[Instructions to follow]: Reproduce every one of the rows below word for word, keeping each line as it appears.

[Supplied data]:
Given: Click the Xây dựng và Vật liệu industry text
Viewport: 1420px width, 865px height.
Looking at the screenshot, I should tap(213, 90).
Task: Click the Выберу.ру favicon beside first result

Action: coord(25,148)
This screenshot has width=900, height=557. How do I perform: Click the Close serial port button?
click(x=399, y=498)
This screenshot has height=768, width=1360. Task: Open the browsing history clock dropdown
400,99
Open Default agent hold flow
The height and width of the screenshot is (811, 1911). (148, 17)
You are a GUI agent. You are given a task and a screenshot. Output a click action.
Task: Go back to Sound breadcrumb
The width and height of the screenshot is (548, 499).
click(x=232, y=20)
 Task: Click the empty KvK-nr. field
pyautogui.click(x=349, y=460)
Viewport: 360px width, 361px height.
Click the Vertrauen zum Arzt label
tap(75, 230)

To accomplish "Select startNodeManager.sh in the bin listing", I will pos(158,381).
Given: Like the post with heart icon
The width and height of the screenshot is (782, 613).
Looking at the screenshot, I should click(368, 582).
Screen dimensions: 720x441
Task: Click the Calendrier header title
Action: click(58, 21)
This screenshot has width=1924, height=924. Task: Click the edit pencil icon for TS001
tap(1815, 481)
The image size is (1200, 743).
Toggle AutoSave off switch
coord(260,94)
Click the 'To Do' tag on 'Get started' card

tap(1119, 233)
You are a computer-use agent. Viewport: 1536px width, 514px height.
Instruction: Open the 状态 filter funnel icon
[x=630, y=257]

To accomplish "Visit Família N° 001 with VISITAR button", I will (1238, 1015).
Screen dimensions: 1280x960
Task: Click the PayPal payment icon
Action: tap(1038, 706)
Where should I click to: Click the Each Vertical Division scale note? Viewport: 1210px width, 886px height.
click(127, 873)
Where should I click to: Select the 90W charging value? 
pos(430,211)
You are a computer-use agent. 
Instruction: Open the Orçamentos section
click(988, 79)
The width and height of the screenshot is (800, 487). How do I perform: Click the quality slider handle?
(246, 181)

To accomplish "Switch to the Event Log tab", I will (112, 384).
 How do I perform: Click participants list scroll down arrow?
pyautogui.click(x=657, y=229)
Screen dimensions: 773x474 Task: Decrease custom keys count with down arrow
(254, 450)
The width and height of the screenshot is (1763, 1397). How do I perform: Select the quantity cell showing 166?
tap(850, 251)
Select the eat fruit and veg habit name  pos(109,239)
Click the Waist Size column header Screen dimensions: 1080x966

[Answer to the problem]:
Given: Click the Xây dựng và Vật liệu industry text
Viewport: 1420px width, 865px height.
Looking at the screenshot, I should tap(213, 90).
Task: Click the Выберу.ру favicon beside first result

Action: coord(25,148)
This screenshot has width=900, height=557. How do I perform: Click the Close serial port button?
click(x=399, y=498)
This screenshot has height=768, width=1360. Task: Open the browsing history clock dropdown
400,99
Open Default agent hold flow
The height and width of the screenshot is (811, 1911). (148, 17)
You are a GUI agent. You are given a task and a screenshot. Output a click action.
Task: Go back to Sound breadcrumb
The width and height of the screenshot is (548, 499).
click(x=232, y=20)
 Task: Click the empty KvK-nr. field
pyautogui.click(x=349, y=460)
Viewport: 360px width, 361px height.
Click the Vertrauen zum Arzt label
tap(75, 230)

To accomplish "Select startNodeManager.sh in the bin listing", I will pos(158,381).
Given: Like the post with heart icon
The width and height of the screenshot is (782, 613).
Looking at the screenshot, I should click(368, 582).
Screen dimensions: 720x441
Task: Click the Calendrier header title
Action: click(58, 21)
This screenshot has width=1924, height=924. Task: Click the edit pencil icon for TS001
tap(1815, 481)
The image size is (1200, 743).
Toggle AutoSave off switch
coord(260,94)
Click the 'To Do' tag on 'Get started' card

tap(1119, 233)
You are a computer-use agent. Viewport: 1536px width, 514px height.
Instruction: Open the 状态 filter funnel icon
[x=630, y=257]

To accomplish "Visit Família N° 001 with VISITAR button", I will (1238, 1015).
Screen dimensions: 1280x960
Task: Click the PayPal payment icon
Action: tap(1038, 706)
Where should I click to: Click the Each Vertical Division scale note? Viewport: 1210px width, 886px height.
click(127, 873)
Where should I click to: Select the 90W charging value? 
pos(430,211)
You are a computer-use agent. 
Instruction: Open the Orçamentos section
click(988, 79)
The width and height of the screenshot is (800, 487). How do I perform: Click the quality slider handle?
(246, 181)

To accomplish "Switch to the Event Log tab", I will (112, 384).
 How do I perform: Click participants list scroll down arrow?
pyautogui.click(x=657, y=229)
Screen dimensions: 773x474 Task: Decrease custom keys count with down arrow
(254, 450)
The width and height of the screenshot is (1763, 1397). How do I perform: Select the quantity cell showing 166?
tap(850, 251)
Select the eat fruit and veg habit name  pos(109,239)
Click the Waist Size column header Screen dimensions: 1080x966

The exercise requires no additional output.